By Mike Willis

The Law of Moses demanded that the children of Israel have a year of Jubilee every 50 years. The instructions for how this year was to be observed are revealed in Leviticus 25. Among other things, the Law required that all debts be canceled and that all property revert to the families to whom it was parceled out when Israel conquered the land of Canaan. There are many good things that could be said about the concept of a year of Jubilee: (a) It prevented too large a concentration of wealth into the hands of a few; (b) It gave poor people something to hope for and an opportunity for a fresh start; etc.

However, one verse in this context draws our attention. In explaining why a person’s inherited property could not be sold forever, but could only be sold for the period until the next year of Jubilee, the Lord said, “The land shall not be sold for ever: for the land is mine; for ye are strangers and sojourners with me. And in all the land of your possession ye shall grant a redemption for the land” (Lev. 25:23-24).

Notice what the Lord said in these verses: (a) The land is mine; (b) You are strangers and sojourners. I suspect that we need to be reminded of these two truths.

The Land Is Mine

Sometimes we act as if we own our possessions. The truth is that we are granted the opportunity to use them for a brief span of time. After we are gone, the land will continue and someone else will have the use of it for a span of time. The land continues; men come and go.

In some countries in a previous time, a person took on the name of the estate on which he lived because the land would continue, but he would soon pass from this earth.

Even during the time that we have use of land, we need to remember that it belongs to the Lord.

You Are Strangers and Sojourners With Me

We are just guests on the Lord’s property. A stranger or sojourner was someone who was not a citizen of a given country but was an alien living in another land. We are like military personnel who are stationed in such far away countries as Japan, Bosnia, Germany, and other places. They do not apply for citizenship in the land where they are stationed.
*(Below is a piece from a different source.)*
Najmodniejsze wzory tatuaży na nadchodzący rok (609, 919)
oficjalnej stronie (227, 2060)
Generally, they do not learn its language or its customs because they know that they will be there for a short time.

Christians are to accept their life on earth as a pilgrimage and sojourney. Peter wrote, “And if ye call on the Father, who without respect of persons judgeth according to every man’s work, pass the time of your sojourning here in fear” (1 Pet. 1:17).

The writer of Hebrews wrote, “These all died in faith, not having received the promises, but having seen them afar off, and were persuaded of them, and embraced them, and confessed that they were strangers and pilgrims on the earth. For they that say such things declare plainly that they seek a country. And truly, if they had been mindful of that country from whence they came out, they might have had opportunity to have returned. But now they desire a better country, that is, an heavenly: wherefore God is not ashamed to be called their God: for he hath prepared for them a city” (11:13-16).

One of our songs says, “Here we are but straying pilgrims; Here our path is often dim; But to cheer us on our journey, Still we sing this way-side hymn: Yonder over the rolling river, Where the shining mansions rise, Soon will be our home forever, And the smile of the blessed Giver Glad-dens all our longing eyes” (“Here We Are But Straying Pilgrims”).

Do your view your life as a pilgrimage and sojourney?

Our Jubilee

The Old Law has passed away but we still look for “heaven’s jubilee” when our redemption comes. The years of our pilgrimage will end and we will be taken away to our eternal home, Even as the poor Jewish man looked forward to the year of Jubilee when all of his debts would be canceled and he would be reinstated to his inheritance, so also we who are Christians look forward to our year of Jubilee. Our debt of sin is canceled and we will be given our eternal home.